### OBJECTIVE 1
In the email about the VPS hiccups, what kind of virtualization does the VPS run?
### OBJECTIVE 2
Write out the stretch of the email from "[image: Inline images" through "by slow disk!?", replacing "googled" with "searched".

### PASSAGE GIVEN
========================================================================
Hey guys,

Switched to Ubuntu 13 x86 and things got a little better but the hiccups
are still there.

I've noticed the "wa" value of top varies a bit during the hiccups. Here's
what I have observed:

[image: Inline images 1]

Could that be related to the problem? I've googled it briefly and found it
has something to do with disk i/o. Is that correct!? The problem is caused
by slow disk!?

Thanks in advance!


_pilger


On 8 April 2014 11:14, pilger <pilger...@gmail.com> wrote:

> The VPS is running OpenVZ virtualization, so I guess it should be fine.
>
> I also have a friend on the same hosting company with the same plan and
> Debian 7 x64 (which was the SO at the time I first posted about the
> problem) that works way better than my VPS. Not sure why.
>
>
> _pilger
>
>
> On 8 April 2014 11:06, pilger <pilger...@gmail.com> wrote:
>
>> Weasels, whew. Long text. But it was a good share of experience there. My
>> VPS host offers Ubuntu 13 as the latest SO there, so I switched to it. On
>> preliminary tests it did well, let's see how it goes when the server gets
>> full and we reach peak time of day were the lousy neighbours are all
>> screaming around.
========================================================================
### DATA PROVIDED
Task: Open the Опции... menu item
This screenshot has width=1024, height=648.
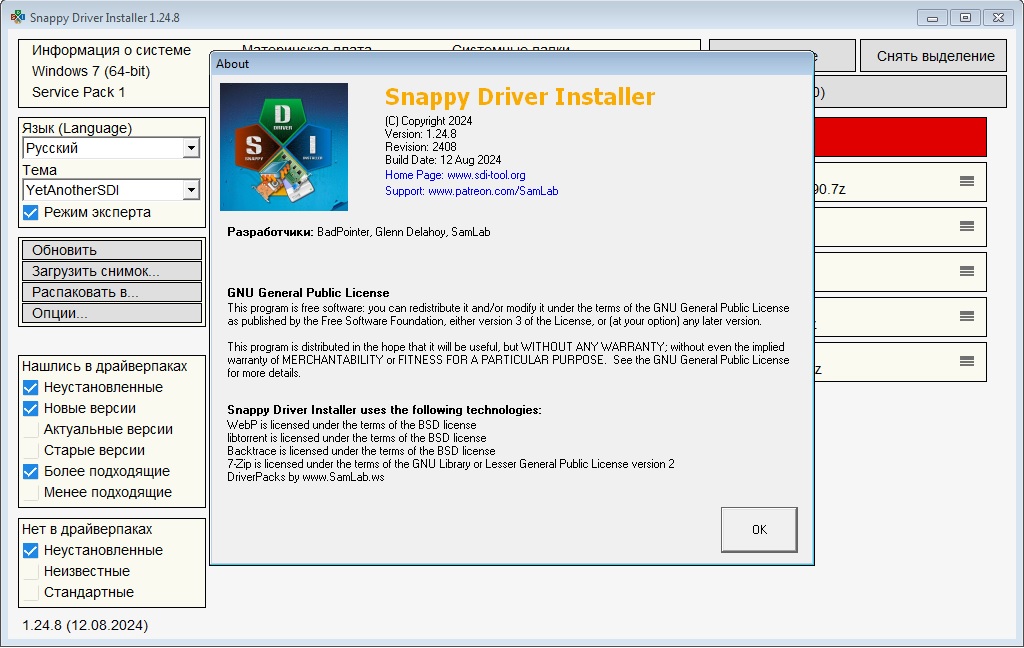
========================================================================
### FINAL ANSWER 1
OpenVZ.

### FINAL ANSWER 2
[image: Inline images 1]

Could that be related to the problem? I've searched it briefly and found it
has something to do with disk i/o. Is that correct!? The problem is caused
by slow disk!?